Daniel ve ekibi uzakta kalırken Jimin'in saplanan bıçak ile nefesi kesilmişti.  Saplanıldığı an çıkarılan bıçak ile şaşkınlık ve acıyla arkasına dönerken gözleri yeşillerle kesişti.

Bu ihaneti beklemiyordu, Leo ona ihtiyacı olan biriydi gözünde.
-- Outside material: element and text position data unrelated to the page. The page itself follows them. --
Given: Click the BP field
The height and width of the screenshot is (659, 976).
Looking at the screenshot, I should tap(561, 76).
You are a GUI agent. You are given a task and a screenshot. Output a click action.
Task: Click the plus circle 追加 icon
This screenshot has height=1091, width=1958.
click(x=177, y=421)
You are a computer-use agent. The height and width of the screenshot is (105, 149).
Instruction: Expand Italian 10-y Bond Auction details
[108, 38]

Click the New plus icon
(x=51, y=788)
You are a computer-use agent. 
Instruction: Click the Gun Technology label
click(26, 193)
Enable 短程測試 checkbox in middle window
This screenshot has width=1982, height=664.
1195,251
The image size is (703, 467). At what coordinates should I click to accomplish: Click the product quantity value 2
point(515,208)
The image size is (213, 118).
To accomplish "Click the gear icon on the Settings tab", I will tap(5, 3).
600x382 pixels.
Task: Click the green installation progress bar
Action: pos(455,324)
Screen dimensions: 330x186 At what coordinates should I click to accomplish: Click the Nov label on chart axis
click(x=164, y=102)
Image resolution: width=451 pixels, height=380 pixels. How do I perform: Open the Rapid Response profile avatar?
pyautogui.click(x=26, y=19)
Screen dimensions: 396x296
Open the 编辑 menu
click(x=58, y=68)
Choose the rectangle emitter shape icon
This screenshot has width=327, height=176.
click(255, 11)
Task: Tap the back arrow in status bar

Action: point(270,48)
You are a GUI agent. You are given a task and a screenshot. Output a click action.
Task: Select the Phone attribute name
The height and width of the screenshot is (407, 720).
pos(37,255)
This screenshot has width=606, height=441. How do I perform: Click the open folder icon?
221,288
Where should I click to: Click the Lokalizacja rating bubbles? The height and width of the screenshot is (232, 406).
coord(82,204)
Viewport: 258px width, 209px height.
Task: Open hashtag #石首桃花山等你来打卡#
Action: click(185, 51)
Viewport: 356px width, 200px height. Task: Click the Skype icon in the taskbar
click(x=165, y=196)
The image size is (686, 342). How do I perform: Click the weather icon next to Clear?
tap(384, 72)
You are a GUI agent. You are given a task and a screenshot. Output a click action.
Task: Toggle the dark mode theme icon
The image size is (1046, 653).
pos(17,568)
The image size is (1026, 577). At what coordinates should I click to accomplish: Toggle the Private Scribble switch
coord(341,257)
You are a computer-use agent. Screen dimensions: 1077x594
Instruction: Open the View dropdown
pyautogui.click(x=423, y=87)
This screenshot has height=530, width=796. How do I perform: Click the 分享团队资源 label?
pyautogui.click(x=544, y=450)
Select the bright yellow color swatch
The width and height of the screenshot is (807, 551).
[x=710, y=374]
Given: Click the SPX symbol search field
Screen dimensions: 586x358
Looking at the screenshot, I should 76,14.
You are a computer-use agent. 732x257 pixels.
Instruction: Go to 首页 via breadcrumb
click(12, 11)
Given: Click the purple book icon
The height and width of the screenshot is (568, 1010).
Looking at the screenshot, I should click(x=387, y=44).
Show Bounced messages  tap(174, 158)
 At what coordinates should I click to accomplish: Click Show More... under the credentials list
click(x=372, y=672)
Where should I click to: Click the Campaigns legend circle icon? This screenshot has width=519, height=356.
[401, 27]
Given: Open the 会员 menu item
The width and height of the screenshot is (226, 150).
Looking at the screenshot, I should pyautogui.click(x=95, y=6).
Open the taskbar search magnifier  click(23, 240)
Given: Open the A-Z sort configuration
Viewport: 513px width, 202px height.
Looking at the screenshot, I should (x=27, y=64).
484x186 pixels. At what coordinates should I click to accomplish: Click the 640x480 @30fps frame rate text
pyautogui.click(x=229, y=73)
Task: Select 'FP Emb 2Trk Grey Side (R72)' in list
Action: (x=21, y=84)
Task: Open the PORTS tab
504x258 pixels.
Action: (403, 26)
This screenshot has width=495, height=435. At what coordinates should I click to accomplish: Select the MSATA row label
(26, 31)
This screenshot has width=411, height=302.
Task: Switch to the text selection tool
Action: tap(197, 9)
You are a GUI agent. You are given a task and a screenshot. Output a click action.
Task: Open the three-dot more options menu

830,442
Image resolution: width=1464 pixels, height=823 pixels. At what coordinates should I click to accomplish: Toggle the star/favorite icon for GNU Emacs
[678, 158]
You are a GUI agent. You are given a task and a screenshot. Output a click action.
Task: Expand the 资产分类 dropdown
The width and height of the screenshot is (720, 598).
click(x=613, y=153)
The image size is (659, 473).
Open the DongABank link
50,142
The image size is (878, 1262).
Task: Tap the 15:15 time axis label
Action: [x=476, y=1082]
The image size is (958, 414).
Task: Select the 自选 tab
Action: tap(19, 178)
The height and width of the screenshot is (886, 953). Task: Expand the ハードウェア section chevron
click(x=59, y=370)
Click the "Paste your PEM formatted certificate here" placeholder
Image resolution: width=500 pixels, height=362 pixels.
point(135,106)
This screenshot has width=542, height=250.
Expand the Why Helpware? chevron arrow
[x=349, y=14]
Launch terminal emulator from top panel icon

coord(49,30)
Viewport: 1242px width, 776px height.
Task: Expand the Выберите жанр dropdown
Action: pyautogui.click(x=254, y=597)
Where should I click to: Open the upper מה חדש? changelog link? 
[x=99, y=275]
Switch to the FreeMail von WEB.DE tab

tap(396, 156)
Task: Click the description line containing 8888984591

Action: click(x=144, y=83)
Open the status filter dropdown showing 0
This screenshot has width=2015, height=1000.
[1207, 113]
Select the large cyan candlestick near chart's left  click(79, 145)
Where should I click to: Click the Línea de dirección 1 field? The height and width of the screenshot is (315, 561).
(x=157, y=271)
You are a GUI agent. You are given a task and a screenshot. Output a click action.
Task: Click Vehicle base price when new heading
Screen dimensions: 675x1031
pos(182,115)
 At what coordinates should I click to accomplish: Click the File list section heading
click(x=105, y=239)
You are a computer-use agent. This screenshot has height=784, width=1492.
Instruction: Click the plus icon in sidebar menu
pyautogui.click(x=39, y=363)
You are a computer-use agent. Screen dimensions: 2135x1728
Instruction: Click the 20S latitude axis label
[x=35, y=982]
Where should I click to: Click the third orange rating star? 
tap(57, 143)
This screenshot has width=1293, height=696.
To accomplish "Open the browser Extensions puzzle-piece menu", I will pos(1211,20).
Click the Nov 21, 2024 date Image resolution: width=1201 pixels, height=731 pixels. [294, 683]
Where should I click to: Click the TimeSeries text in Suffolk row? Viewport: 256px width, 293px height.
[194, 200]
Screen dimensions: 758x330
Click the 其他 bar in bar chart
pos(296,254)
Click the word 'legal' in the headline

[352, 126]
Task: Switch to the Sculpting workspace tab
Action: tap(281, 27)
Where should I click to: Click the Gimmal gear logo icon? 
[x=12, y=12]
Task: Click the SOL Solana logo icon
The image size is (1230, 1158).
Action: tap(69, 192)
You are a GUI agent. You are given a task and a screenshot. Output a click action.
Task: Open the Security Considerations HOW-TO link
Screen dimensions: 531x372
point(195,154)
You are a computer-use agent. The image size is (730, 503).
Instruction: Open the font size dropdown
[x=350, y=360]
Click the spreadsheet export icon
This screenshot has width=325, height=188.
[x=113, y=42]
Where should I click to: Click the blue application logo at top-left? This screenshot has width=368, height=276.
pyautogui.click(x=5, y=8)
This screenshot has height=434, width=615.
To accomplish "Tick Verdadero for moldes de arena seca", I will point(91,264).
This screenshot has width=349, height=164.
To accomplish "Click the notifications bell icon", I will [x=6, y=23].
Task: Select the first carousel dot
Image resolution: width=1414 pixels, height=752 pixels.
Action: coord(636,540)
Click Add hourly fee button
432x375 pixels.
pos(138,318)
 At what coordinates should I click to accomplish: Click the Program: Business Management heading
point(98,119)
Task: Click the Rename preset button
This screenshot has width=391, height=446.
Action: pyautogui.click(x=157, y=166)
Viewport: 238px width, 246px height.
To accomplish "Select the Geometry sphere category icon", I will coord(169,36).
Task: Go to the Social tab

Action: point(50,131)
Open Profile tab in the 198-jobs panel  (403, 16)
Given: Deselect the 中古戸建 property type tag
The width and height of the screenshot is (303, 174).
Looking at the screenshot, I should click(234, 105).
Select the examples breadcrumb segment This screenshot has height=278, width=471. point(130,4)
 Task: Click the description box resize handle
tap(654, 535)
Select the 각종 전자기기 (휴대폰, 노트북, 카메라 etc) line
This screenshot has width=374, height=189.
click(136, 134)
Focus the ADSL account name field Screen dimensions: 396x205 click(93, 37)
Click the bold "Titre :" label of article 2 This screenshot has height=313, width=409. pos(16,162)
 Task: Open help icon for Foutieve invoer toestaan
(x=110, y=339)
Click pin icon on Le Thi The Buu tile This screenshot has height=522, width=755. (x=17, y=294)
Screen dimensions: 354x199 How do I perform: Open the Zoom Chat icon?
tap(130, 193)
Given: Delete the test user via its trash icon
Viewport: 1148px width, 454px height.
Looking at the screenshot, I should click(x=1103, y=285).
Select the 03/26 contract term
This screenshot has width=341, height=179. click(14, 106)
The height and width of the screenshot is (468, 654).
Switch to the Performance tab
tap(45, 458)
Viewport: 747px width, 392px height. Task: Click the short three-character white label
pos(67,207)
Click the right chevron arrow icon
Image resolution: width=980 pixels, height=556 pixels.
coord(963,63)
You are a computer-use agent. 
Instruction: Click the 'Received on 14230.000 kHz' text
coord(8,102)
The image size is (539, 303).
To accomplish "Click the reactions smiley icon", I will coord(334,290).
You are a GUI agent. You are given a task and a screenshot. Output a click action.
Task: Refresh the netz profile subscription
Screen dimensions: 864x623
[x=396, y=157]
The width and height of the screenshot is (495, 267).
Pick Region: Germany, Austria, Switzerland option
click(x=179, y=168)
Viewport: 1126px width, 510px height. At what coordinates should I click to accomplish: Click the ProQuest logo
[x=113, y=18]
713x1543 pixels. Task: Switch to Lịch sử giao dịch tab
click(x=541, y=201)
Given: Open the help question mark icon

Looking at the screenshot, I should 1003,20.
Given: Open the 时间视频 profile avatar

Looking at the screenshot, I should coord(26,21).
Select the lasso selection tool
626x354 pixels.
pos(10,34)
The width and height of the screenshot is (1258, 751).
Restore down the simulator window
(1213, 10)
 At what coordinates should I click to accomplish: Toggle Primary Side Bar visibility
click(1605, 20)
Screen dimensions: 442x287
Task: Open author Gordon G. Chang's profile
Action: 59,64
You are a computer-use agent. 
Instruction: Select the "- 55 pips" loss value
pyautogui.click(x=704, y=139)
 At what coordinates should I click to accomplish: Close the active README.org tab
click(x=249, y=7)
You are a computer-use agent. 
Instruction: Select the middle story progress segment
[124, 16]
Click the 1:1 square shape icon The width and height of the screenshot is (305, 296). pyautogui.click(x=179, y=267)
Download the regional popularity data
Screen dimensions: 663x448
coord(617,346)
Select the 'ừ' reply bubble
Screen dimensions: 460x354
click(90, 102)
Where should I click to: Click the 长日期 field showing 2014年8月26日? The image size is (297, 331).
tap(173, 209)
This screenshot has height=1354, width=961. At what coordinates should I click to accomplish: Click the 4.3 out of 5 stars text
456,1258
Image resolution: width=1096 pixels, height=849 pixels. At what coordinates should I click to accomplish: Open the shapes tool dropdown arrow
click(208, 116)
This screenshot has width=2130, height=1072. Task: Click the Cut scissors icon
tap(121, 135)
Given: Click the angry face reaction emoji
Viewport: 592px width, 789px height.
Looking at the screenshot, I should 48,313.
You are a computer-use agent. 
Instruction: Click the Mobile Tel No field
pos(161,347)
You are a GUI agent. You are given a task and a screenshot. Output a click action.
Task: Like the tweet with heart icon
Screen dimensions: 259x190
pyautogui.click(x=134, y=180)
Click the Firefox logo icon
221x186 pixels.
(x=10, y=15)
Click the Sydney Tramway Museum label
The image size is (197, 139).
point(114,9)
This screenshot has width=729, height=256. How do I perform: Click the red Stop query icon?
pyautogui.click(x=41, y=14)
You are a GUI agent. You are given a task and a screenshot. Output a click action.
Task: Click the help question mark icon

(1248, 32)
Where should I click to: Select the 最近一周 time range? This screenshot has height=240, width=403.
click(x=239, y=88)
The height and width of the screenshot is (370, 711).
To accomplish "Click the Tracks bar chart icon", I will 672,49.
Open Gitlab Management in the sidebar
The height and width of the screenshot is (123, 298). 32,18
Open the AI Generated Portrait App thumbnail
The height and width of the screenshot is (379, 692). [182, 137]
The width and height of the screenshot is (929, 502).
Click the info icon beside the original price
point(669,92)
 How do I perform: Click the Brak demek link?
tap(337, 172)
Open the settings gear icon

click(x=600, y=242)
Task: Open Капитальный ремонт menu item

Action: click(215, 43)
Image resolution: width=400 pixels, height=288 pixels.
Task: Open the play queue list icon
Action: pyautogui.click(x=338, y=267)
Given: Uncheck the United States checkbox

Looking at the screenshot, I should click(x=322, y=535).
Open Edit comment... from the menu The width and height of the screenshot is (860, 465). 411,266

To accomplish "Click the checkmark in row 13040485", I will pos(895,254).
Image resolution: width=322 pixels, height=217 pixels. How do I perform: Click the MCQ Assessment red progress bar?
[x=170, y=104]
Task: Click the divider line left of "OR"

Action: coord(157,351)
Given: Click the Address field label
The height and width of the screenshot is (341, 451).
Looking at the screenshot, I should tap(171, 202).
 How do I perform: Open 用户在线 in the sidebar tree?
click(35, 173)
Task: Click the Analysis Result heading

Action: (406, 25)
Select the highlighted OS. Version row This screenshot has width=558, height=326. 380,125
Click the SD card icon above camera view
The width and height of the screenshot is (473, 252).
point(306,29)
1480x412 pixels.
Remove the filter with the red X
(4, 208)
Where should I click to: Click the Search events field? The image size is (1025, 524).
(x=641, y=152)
Yüzünde şaşırma veya korku ifadesini göremedi sadece gülüşünü gördü ve sonrasında karnına tekrardan saplanan bıçak acının ne olduğunu tattırdı ona. Saniyesinde yere düştü.

Daniel'ın şaşkınlıkla Leo'ya bağırışı duyuldu.

"Ne yaptın lan beyinsiz! Ne yaptın!" Kana bulanan gri tişört ile Leo dışında herkes dehşetle bakarken geceleri gardiyanların blokların kapısında olmadıklarını biliyorlardı.